Sufficiency in Lehmann Scheffe We are wondering what sufficiency in the Lehmann Scheffe Theorem is needed for. 
Our reasoning was:


*

*If an unbiased estimator is uncorrelated with all unbiased estimators of 0, it is UMVUE

*If the estimator is from a complete family, it is uncorrelated with all unbiased estimators of 0

*Therefore an unbiased estimator from a complete family is UMVUE

*UMVUE is unique


So what exactly is sufficiency needed for? Why is completeness not enough?
Would be nice if anyone could point out the flaws in our reasoning and explain!
 A: If your Uniformly Minimum Variance Unbiased Estimator $U$ of $\theta$ were not a function of a sufficient statistic $S$ alone (a.s.), then, by the Rao-Blackwell Theorem, the random variable $V=\textrm{E}_\theta[U\mid S]$ would be an unbiased estimator of $\theta$ that has variance uniformly smaller than $U$, which contradicts the fact that $U$ is an Uniformly Minimum Variance Unbiased Estimator of $\theta$. A Lehmann-Scheffé style result without the sufficiency assumption would leave that window open.
A: The problem is (2), as others have noted. Let $X_1, ..., X_n$ be iid normal with mean $\theta$ and variance $1$. The statistic $T(X_1, ..., X_n) = X_1$ is complete, because the normal family is complete. But it is not uncorrelated with all unbiased estimators of $0$; take $\hat 0 = X_1 - X_2$. In constructing unbiased estimators of $0$ we are allowed to use the entire data, whereas completeness is only a property of the marginal distribution of $T(X_1, ..., X_n)$.
The logic in Casella and Berger is this: if $T = T(X_1, ..., X_n)$ is sufficient then it suffices to only consider the distribution of $T$ when looking for unbiased estimators, by Rao-Blackwell.
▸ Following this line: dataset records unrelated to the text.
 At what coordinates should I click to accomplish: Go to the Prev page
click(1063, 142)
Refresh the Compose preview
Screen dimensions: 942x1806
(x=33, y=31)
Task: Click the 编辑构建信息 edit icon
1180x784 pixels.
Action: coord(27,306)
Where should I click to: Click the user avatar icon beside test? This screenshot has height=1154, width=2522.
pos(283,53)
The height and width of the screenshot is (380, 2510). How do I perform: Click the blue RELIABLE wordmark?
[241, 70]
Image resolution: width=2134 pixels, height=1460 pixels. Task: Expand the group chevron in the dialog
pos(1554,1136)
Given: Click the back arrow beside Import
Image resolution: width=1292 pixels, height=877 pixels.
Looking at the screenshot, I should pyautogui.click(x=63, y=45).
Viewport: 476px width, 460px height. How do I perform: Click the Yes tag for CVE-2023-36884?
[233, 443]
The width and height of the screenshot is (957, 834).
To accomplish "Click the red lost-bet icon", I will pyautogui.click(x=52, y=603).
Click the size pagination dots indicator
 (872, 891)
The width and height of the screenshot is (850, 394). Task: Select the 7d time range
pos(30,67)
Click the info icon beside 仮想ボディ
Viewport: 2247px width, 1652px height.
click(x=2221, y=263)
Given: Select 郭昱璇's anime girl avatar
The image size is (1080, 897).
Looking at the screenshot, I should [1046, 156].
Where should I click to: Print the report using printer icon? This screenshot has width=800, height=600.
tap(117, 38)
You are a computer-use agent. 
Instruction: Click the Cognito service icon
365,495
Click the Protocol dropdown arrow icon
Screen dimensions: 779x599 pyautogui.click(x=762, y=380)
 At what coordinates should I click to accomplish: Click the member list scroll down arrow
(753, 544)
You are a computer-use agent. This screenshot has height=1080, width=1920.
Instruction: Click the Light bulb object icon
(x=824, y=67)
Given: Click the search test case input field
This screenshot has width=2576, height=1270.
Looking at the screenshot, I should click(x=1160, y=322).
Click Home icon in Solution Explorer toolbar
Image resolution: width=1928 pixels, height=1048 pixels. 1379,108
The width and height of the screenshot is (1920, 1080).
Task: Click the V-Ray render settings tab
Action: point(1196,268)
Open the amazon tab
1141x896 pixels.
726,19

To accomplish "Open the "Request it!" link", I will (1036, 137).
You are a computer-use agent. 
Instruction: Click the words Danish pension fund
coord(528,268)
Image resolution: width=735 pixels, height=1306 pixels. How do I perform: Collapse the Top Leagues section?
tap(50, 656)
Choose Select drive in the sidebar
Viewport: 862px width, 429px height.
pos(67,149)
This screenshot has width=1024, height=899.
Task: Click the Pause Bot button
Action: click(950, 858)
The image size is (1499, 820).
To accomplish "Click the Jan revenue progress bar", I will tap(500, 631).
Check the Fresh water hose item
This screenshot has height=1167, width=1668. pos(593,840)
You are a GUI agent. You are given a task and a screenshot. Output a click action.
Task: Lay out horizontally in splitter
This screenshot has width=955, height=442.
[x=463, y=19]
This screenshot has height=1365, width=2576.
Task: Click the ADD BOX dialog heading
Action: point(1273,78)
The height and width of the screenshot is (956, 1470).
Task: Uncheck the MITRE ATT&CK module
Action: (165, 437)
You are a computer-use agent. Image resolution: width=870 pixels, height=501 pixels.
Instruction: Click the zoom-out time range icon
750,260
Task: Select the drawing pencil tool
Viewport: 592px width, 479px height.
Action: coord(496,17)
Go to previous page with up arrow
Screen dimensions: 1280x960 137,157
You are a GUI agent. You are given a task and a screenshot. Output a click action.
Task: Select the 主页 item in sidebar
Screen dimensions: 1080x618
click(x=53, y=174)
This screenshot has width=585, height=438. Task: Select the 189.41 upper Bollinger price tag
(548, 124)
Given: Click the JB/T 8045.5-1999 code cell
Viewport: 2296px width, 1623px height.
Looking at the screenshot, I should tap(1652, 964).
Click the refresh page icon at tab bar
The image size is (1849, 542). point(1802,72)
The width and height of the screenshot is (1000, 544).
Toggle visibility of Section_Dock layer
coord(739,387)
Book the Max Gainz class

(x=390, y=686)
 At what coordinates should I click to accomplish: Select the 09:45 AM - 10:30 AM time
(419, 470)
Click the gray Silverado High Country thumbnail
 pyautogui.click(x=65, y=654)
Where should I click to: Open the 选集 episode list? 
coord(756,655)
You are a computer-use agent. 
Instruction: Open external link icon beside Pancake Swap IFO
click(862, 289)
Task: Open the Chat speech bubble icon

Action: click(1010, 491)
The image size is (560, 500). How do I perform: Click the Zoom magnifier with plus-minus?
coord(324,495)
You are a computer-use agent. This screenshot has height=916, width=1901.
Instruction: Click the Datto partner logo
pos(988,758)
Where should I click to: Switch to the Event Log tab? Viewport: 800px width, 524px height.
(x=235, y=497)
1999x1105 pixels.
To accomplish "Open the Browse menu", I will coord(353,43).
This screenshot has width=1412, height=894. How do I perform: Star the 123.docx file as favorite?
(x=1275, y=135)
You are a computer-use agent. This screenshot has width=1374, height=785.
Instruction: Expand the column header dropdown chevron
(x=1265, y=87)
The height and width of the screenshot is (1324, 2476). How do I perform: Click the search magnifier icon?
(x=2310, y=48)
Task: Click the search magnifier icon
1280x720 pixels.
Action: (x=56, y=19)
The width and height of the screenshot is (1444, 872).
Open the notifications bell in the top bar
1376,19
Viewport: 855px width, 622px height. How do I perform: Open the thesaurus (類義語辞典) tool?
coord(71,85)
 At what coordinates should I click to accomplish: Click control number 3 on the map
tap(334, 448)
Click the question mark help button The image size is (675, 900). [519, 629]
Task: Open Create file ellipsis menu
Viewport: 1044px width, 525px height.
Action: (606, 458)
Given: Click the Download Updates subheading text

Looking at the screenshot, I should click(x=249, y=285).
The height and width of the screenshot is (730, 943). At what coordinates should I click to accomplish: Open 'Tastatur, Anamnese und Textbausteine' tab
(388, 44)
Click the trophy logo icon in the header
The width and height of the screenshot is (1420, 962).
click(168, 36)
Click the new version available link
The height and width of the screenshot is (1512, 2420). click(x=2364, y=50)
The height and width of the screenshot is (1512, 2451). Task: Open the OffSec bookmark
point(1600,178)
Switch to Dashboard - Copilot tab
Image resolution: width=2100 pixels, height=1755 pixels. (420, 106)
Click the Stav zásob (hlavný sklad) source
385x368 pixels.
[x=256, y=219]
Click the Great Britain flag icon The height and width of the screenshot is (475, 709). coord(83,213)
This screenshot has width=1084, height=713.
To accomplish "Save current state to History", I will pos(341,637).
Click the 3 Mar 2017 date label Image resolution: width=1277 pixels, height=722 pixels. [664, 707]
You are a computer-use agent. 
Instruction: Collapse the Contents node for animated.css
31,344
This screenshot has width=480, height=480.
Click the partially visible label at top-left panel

This is what sufficiency is giving you - it allows you to ignore everything except $T$. So it suffices to show, if $g(T)$ is unbiased for $\theta$, that $g(T)$ is uncorrelated with every unbiased estimate of $0$, $\hat 0(T)$ [note: because of sufficiency, we have reduced the problem of showing uncorrelatedness with every estimator of $0$ to only have to show it for estimators that depend only on $T$]. But if $T$ is complete then there are no unbiased estimators $\hat 0(T)$ other than $0$ which $g(T)$ is uncorrelated with, so we are done. Of course, now that we've established that $g(T)$ is the UMVUE, it follows a posteriori that $g(T)$ is uncorrelated with all unbiased estimators of $0$, $\hat 0(X_1, ..., X_n)$, that depend on the entire sample.
A: Even though this is an old question I thought it would be helpful to have a more detailed answer.
Step 2 only follows for sure if your complete estimator $T$ is also sufficient. Suppose $U$ is any random variable with $E(U)=0$. Then
$$
E(E(U|T)) = E(U) = 0 \Rightarrow E(U|T) = 0
$$
Note that this result depends on sufficiency, because $E(U|T)$ needs to be the same function for all $\theta$, so generally it can't depend on $\theta$. It follows that
$$
Cov(T,U) = E(TU) -E(T)E(U) = E(TU) = E(TE(U|T)) = E(T*0) = 0.    
$$
Take the example by guy above. There we have $E(U|T) = E(X_1-X_2|X_1) = X_1-\theta$, a function that depends on $\theta$, and thus we don't necessarily get zero covariance with every mean zero random variable.